The solid solution Gd2NixCu2−xMg: Large reversible magnetocaloric effect and a drastic change of the magnetism by substitution

Abstract

Various samples of the solid solution Gd2NixCu2−xMg were synthesized from the elements in sealed tantalum ampoules in an induction furnace. All members crystallize with the tetragonal Mo2FeB2 type structure, space group P4/mbm, and they were characterized on the basis of Guinier powder patterns and energy dispersive X-rays analyses. The lattice parameters decrease with increasing nickel content in a Vegard-like manner. The Gd2NixCu2−xMg samples show Curie–Weiss behavior with slightly higher magnetic moment values than the theoretical one for a free Gd3+ ion. The substitution of copper by nickel has a drastic influence on the magnetism and magnetic ordering temperature.

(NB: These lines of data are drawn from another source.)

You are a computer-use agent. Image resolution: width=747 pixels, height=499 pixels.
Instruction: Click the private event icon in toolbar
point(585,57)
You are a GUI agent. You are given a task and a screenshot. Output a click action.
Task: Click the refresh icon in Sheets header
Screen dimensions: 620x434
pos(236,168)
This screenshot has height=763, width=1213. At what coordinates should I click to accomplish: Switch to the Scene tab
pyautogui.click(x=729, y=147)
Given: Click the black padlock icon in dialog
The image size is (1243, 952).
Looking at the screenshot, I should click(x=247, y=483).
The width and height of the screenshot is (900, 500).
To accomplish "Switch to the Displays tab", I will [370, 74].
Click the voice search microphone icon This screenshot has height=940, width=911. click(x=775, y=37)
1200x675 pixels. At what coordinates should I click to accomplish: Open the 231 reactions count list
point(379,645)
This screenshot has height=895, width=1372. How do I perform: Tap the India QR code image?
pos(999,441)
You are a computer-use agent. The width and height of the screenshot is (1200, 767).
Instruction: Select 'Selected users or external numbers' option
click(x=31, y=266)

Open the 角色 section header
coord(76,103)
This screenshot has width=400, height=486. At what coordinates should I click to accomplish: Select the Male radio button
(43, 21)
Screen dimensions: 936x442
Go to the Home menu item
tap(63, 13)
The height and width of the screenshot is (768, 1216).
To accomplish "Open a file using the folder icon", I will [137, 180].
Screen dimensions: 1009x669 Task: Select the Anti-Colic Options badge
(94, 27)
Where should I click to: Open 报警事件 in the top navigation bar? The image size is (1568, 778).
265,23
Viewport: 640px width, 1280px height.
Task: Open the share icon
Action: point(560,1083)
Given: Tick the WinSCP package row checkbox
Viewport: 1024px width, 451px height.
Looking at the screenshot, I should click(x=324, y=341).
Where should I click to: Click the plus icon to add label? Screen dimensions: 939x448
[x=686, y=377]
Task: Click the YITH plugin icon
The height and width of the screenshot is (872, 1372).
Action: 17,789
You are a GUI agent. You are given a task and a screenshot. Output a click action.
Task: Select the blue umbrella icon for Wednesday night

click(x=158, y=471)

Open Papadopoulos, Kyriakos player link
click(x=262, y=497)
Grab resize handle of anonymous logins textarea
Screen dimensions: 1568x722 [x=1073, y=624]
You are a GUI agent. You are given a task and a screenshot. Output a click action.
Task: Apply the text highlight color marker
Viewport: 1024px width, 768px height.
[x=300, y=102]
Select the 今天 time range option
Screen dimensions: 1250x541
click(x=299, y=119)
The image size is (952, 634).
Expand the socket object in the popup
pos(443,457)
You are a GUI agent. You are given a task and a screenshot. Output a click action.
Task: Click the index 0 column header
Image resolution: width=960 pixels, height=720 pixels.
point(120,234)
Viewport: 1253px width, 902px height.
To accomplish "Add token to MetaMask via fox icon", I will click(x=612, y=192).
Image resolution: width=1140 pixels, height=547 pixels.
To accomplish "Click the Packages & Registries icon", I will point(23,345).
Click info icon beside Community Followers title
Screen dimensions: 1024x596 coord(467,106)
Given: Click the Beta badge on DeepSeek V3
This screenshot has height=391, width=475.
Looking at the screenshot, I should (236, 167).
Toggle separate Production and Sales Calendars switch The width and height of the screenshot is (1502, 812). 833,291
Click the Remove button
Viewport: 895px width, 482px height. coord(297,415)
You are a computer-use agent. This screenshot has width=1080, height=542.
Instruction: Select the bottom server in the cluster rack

For Gd2Ni0.5Cu1.5Mg a temperature induced FM→AFM order-to-order transition was observed, whereas Gd2Ni1.0Cu1.0Mg is a metamagnet with HCr of about 8 kOe at 5 K. For both compounds, a large reversible magnetocaloric effect (MCE) near their ordering temperatures occurs. The values of the maximum magnetic entropy change −ΔSMmax reach 9.5 and 11.4 J kg−1 K−1 for the field change of 5 T with no obvious hysteresis loss around 65 K for Gd2Ni0.5Cu1.5Mg and Gd2Ni1.0Cu1.0Mg, respectively. The corresponding relative cooling power with 688 and 630 J kg−1 is relatively high as compared to other MCE materials in that temperature range. These results indicate that Gd2NixCu2−xMg could be a promising system for magnetic refrigeration at temperatures below liquid N2.